Legislation that aims for more flexibility in fees charged for appraisals, establishes federal consumer financial protection agency oversight in development of credit scoring models, and that mandates the title of “chair” (rather than chairman) for the leader of the Federal Reserve Board are among those scheduled to be marked up Thursday by the House Financial Services Committee.
In a committee memo released Monday, the committee said it would be marking up:
- An amendment in nature of a substitute to H.R. 3619, the Appraisal Fee Transparency Act, which would give the Federal Financial Institution Examination Council’s (FFIEC) Appraisal Subcommittee “greater flexibility to determine the structure and amount of the fee charged to appraisal management companies (AMCs), provide the ASC with greater flexibility to utilize fee proceeds to partner with different entities to ensure compliance with federal appraisal standards.” The legislation would also add a representative of the Department of Veterans Affairs (VA) to the ASC (to join representatives of federal financial institution regulators already on the committee), create a national registry of appraisers in training, and provide consumers with greater transparency in the disclosure of fees paid for appraisals.
- The “Clarity in Credit Score Formation Act of 2019” (which has not yet been assigned a bill number) directs the Consumer Financial Protection Bureau (CFPB) to set standards for validating the accuracy and predictive value of credit scoring models, both before their initial use by creditors and at regular intervals thereafter, for as long as those models are available for purchase. The bill also gives CFPB “explicit authority” to prohibit credit scoring developers from “weighing, considering, or including certain factors or making available for purchase or using certain outdated credit scoring models or versions that may create misleading and false determinations of consumers’ creditworthiness.” The bureau would also be required to study the impact of having more non-traditional data on consumer reports and the use of alternative data in credit scoring models on consumers’ access to (and the affordability of) credit products and services and other matters, including a review of the impact on consumers with limited or no traditional credit histories, racial and ethnic minorities, women, and consumers residing in Federally-assisted rental housing.
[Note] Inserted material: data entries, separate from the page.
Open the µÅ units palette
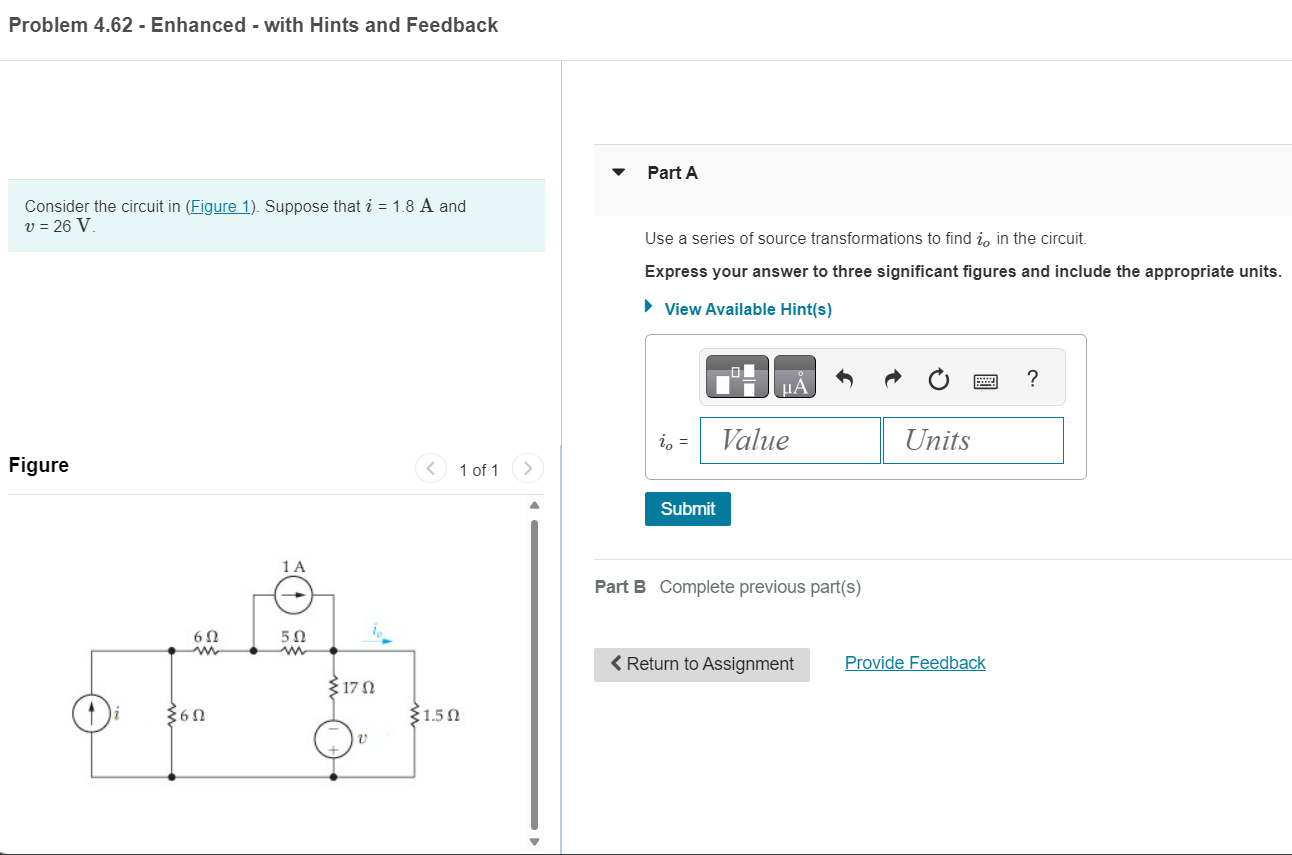This screenshot has height=855, width=1292. pyautogui.click(x=795, y=377)

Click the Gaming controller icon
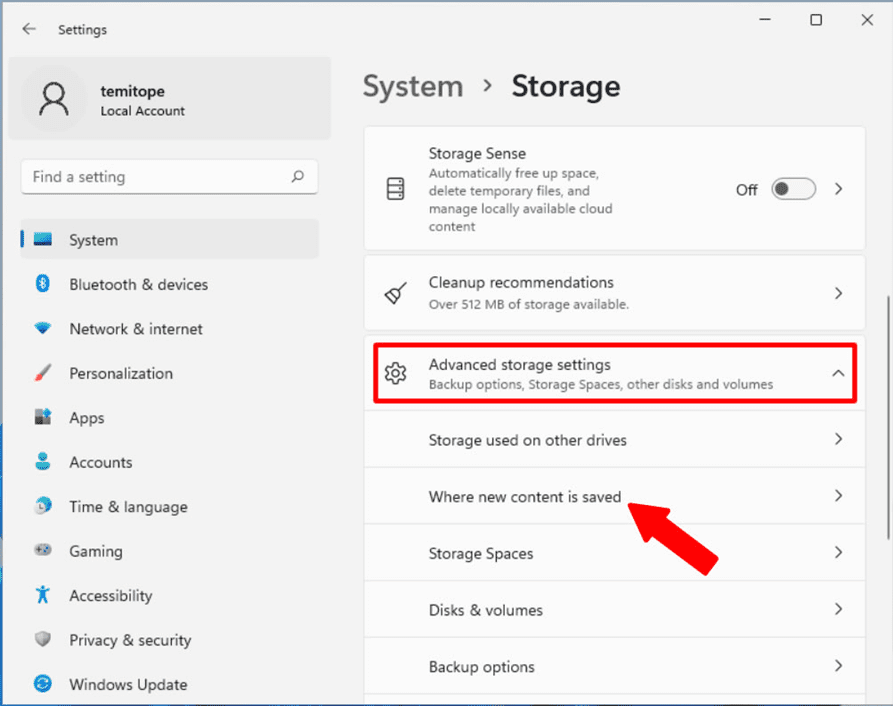point(43,551)
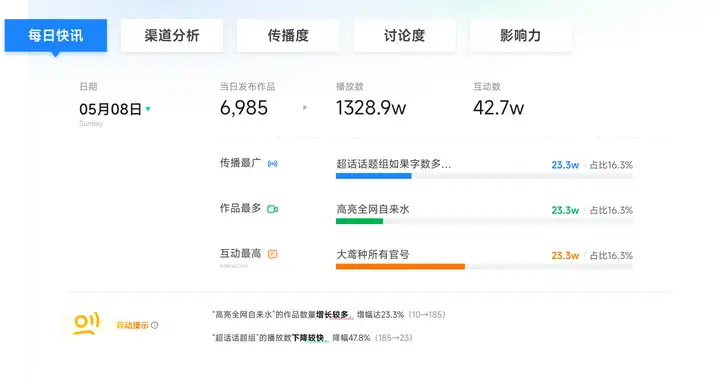Switch to the 渠道分析 tab
The height and width of the screenshot is (378, 720).
click(x=172, y=35)
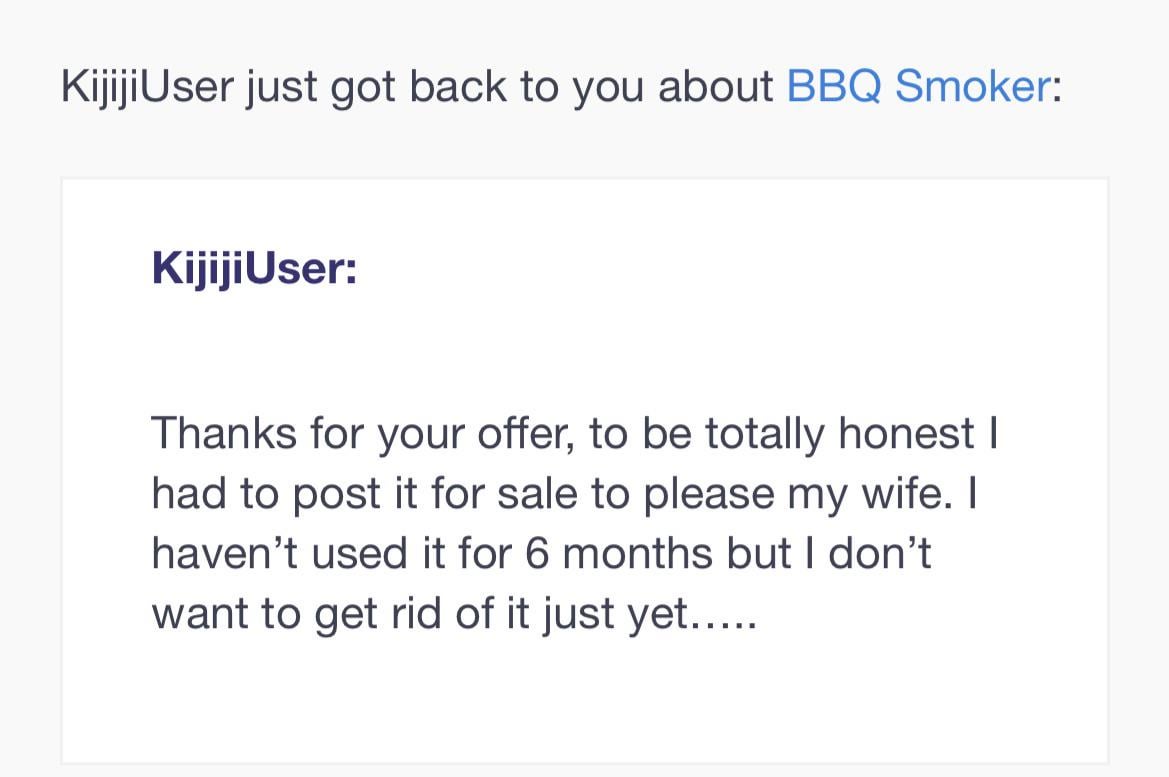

- H.R. 281, the “Ensuring Diverse Leadership Act of 2019,” which would require the Federal Reserve Banks to interview at least one individual reflective of “gender diversity and “at least one (individual) reflective of racial or ethnic diversity when appointing Federal Reserve Bank presidents.” The Fed would also be required to annually report on “applicant pool demographics” for the positions. The bill also revises the title of “Chairman of the Board of Governors of the Federal Reserve System” to be the gender-neutral title of “Chair.” (A companion bill in the Senate, S.65, makes the same change.)